+++ EXTRACTED INFORMATION
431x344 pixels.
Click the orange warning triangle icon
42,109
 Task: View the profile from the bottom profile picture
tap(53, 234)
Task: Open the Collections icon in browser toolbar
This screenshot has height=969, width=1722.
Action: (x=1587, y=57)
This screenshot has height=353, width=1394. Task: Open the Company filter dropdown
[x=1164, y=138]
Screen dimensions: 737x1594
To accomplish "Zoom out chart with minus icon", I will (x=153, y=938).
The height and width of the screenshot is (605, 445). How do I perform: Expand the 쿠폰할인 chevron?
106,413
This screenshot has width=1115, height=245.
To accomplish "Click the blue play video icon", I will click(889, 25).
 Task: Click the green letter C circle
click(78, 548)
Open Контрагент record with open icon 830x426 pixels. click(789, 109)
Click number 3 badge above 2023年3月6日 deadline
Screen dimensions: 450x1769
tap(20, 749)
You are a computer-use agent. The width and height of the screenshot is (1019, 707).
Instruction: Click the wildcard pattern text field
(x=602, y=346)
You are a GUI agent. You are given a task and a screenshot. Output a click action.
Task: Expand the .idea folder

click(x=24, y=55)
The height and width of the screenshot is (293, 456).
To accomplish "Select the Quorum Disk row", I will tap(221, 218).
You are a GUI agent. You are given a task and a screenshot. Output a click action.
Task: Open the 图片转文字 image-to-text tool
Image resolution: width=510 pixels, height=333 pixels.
++++++
## TASK DIRECTIONS
Quote the data above in full, reproducing every line word for word.

## RESPONSE
431x344 pixels.
Click the orange warning triangle icon
42,109
 Task: View the profile from the bottom profile picture
tap(53, 234)
Task: Open the Collections icon in browser toolbar
This screenshot has height=969, width=1722.
Action: (x=1587, y=57)
This screenshot has height=353, width=1394. Task: Open the Company filter dropdown
[x=1164, y=138]
Screen dimensions: 737x1594
To accomplish "Zoom out chart with minus icon", I will (x=153, y=938).
The height and width of the screenshot is (605, 445). How do I perform: Expand the 쿠폰할인 chevron?
106,413
This screenshot has width=1115, height=245.
To accomplish "Click the blue play video icon", I will click(889, 25).
 Task: Click the green letter C circle
click(78, 548)
Open Контрагент record with open icon 830x426 pixels. click(789, 109)
Click number 3 badge above 2023年3月6日 deadline
Screen dimensions: 450x1769
tap(20, 749)
You are a computer-use agent. The width and height of the screenshot is (1019, 707).
Instruction: Click the wildcard pattern text field
(x=602, y=346)
You are a GUI agent. You are given a task and a screenshot. Output a click action.
Task: Expand the .idea folder

click(x=24, y=55)
The height and width of the screenshot is (293, 456).
To accomplish "Select the Quorum Disk row", I will tap(221, 218).
You are a GUI agent. You are given a task and a screenshot. Output a click action.
Task: Open the 图片转文字 image-to-text tool
Image resolution: width=510 pixels, height=333 pixels.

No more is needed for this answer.